* _PROBLEM TO WORK ON_
Update the lines starting at the one containing "Postagens mais antigas (579, 2454)" and ending at the one containing "Featured (45, 150)" by replacing "Gift Certificates" with "Gift Cards", leaving everything else unchanged. Return only those lines.

* _ENTRIES_
····················

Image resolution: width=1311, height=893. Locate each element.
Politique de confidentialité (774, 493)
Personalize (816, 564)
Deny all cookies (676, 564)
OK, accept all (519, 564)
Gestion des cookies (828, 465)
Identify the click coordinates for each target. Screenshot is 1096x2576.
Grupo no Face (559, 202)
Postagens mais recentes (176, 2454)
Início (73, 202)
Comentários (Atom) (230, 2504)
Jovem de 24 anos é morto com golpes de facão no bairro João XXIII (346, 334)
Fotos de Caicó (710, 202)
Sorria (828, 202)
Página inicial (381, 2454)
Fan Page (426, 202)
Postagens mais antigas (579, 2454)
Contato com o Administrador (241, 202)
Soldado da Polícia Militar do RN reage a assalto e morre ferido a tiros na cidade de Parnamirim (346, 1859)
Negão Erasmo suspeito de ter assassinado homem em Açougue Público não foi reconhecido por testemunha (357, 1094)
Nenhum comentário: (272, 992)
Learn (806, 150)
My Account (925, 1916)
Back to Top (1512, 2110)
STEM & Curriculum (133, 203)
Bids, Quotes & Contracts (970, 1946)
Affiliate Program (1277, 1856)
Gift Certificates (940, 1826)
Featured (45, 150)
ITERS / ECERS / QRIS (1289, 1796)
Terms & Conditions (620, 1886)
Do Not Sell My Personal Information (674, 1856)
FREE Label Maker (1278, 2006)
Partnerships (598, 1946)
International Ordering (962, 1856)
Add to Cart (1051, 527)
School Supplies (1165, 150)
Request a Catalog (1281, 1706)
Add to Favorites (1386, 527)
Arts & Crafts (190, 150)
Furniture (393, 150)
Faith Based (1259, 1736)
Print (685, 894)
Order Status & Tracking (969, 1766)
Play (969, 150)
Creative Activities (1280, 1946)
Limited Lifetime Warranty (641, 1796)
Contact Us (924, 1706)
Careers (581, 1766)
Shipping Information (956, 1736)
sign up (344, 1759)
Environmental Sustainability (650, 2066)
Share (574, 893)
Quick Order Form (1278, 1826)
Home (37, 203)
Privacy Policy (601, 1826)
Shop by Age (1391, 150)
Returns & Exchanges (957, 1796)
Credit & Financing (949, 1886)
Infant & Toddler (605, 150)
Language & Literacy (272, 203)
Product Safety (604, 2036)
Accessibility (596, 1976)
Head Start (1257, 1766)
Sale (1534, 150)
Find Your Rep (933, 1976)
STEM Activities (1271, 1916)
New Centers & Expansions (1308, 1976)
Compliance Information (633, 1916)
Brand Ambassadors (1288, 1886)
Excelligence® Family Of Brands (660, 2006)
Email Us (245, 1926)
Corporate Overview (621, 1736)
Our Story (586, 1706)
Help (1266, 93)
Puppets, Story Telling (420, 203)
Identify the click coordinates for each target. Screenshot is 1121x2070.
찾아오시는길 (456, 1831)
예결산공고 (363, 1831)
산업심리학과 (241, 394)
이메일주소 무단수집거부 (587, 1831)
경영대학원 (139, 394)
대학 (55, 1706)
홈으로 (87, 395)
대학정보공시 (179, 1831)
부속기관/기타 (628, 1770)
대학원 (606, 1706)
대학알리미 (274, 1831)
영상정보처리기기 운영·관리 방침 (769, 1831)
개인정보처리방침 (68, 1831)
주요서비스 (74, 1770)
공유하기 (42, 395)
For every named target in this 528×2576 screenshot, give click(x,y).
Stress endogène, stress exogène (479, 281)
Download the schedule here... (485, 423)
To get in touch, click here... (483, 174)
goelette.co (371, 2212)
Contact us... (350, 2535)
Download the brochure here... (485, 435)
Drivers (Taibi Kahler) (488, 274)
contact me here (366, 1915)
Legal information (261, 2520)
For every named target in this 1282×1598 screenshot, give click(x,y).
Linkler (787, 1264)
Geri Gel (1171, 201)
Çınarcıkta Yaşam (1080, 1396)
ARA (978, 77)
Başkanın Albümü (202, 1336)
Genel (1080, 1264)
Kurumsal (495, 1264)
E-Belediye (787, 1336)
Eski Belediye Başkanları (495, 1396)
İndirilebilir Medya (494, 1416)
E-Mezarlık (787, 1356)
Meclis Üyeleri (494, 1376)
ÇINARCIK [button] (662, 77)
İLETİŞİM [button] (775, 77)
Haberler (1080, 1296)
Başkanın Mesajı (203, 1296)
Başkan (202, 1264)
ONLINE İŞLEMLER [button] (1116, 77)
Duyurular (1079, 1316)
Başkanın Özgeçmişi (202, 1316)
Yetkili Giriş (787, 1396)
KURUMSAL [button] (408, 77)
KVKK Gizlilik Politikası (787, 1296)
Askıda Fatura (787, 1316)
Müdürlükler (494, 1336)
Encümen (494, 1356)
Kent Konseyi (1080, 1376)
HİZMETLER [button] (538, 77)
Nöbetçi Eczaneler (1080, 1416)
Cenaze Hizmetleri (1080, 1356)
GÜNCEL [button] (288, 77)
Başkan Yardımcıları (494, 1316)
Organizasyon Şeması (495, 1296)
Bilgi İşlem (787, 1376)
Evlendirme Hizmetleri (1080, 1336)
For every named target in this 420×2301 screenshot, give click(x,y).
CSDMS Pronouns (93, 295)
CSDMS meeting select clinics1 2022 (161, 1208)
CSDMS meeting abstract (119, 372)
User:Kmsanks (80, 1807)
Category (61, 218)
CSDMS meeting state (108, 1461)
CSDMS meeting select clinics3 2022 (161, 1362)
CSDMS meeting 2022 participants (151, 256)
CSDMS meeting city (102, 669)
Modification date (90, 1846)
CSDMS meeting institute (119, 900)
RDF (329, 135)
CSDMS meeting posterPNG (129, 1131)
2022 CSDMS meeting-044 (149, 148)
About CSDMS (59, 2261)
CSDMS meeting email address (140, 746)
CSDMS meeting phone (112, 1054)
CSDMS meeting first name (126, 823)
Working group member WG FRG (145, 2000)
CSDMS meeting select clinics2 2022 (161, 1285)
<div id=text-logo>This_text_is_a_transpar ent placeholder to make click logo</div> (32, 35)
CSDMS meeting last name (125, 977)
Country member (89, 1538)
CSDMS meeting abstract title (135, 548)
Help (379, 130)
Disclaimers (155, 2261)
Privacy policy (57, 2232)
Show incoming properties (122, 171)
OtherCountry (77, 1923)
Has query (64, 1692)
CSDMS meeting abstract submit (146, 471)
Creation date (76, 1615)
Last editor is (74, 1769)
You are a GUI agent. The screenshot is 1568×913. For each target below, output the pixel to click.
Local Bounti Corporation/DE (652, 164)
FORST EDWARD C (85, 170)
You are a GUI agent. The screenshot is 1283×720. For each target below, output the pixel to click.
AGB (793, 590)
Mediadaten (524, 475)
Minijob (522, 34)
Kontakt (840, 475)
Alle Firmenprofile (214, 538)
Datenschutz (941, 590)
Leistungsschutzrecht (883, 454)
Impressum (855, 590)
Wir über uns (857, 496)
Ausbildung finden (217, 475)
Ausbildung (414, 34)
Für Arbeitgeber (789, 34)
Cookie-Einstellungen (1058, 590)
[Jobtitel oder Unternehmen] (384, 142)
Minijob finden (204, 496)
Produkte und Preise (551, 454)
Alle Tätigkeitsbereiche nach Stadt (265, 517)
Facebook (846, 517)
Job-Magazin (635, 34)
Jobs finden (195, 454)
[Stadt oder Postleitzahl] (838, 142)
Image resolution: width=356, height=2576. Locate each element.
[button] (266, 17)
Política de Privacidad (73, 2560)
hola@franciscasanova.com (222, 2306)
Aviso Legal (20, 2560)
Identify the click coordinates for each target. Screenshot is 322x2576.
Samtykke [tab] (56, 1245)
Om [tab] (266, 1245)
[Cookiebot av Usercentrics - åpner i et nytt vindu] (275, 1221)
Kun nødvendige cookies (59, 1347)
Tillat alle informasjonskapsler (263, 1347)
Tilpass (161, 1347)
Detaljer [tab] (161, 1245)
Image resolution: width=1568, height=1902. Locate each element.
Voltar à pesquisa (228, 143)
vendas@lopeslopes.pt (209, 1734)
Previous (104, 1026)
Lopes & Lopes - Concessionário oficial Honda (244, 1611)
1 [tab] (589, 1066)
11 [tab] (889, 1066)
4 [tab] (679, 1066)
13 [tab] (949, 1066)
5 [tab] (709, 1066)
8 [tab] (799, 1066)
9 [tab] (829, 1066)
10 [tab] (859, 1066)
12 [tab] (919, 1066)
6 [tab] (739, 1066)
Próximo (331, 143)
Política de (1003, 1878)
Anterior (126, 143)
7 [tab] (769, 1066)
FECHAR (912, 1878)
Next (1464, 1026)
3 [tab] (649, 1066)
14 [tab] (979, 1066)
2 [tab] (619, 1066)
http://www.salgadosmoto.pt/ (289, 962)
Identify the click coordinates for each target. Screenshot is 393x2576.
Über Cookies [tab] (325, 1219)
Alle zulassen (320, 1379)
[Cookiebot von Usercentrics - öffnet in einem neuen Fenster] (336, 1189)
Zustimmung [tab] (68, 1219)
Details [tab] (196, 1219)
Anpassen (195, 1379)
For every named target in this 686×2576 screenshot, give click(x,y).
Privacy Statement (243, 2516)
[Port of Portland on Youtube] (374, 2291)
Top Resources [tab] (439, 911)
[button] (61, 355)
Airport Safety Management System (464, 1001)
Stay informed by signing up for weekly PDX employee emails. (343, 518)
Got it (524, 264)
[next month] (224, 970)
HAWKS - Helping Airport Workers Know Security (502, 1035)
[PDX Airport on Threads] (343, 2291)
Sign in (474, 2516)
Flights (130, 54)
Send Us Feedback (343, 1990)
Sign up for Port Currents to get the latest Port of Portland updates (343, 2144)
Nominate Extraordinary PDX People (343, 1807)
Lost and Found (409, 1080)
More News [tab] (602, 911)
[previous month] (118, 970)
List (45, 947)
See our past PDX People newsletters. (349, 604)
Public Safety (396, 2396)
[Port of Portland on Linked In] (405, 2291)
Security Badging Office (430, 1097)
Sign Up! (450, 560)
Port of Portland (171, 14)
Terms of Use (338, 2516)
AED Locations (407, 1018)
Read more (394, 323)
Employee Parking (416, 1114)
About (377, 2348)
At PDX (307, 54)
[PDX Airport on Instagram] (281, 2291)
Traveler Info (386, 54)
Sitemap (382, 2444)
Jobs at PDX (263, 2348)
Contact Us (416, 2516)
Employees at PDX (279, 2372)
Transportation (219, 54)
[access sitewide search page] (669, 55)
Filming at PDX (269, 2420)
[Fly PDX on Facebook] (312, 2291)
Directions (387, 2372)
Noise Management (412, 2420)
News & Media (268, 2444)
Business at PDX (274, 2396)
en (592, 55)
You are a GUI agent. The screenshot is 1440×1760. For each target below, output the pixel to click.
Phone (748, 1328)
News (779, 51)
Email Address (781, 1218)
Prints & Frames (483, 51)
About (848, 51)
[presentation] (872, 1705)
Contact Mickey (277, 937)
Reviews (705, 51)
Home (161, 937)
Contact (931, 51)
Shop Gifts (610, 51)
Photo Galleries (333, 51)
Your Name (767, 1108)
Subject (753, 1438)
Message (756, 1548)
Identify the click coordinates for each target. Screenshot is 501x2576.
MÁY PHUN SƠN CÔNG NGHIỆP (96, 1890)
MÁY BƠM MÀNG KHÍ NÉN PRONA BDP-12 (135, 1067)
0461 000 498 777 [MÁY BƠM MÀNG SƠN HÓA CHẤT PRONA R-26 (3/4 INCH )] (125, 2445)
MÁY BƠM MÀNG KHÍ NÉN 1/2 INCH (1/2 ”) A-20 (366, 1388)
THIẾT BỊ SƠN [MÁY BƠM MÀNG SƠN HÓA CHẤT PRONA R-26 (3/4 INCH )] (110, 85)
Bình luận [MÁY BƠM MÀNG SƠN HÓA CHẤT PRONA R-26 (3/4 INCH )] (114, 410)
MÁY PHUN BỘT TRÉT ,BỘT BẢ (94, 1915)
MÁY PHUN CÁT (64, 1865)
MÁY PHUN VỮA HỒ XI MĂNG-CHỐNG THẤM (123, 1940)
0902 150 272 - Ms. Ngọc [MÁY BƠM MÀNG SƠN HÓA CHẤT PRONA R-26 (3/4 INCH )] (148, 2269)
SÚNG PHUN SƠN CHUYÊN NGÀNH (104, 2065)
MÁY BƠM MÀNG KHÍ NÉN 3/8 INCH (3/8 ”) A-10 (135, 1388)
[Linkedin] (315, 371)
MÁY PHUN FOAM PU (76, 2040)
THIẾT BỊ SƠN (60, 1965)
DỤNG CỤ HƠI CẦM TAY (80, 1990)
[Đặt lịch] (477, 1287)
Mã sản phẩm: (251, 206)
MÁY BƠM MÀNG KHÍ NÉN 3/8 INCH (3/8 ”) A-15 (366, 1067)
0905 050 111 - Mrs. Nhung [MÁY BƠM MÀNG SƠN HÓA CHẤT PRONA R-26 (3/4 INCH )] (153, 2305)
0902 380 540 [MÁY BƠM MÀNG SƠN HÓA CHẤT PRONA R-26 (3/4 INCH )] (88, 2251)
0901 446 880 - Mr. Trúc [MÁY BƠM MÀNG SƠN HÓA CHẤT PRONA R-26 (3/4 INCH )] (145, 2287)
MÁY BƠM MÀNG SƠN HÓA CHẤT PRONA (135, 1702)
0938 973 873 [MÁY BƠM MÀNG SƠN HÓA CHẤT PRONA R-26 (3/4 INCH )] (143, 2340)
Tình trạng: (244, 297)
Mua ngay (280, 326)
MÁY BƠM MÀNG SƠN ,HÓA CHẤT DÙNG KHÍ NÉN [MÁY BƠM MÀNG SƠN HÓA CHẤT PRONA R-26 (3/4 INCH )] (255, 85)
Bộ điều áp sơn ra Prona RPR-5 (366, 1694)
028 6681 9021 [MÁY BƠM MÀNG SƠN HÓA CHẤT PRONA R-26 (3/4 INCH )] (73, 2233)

····················

* _FINAL ANSWER_
Postagens mais antigas (579, 2454)
Contato com o Administrador (241, 202)
Soldado da Polícia Militar do RN reage a assalto e morre ferido a tiros na cidade de Parnamirim (346, 1859)
Negão Erasmo suspeito de ter assassinado homem em Açougue Público não foi reconhecido por testemunha (357, 1094)
Nenhum comentário: (272, 992)
Learn (806, 150)
My Account (925, 1916)
Back to Top (1512, 2110)
STEM & Curriculum (133, 203)
Bids, Quotes & Contracts (970, 1946)
Affiliate Program (1277, 1856)
Gift Cards (940, 1826)
Featured (45, 150)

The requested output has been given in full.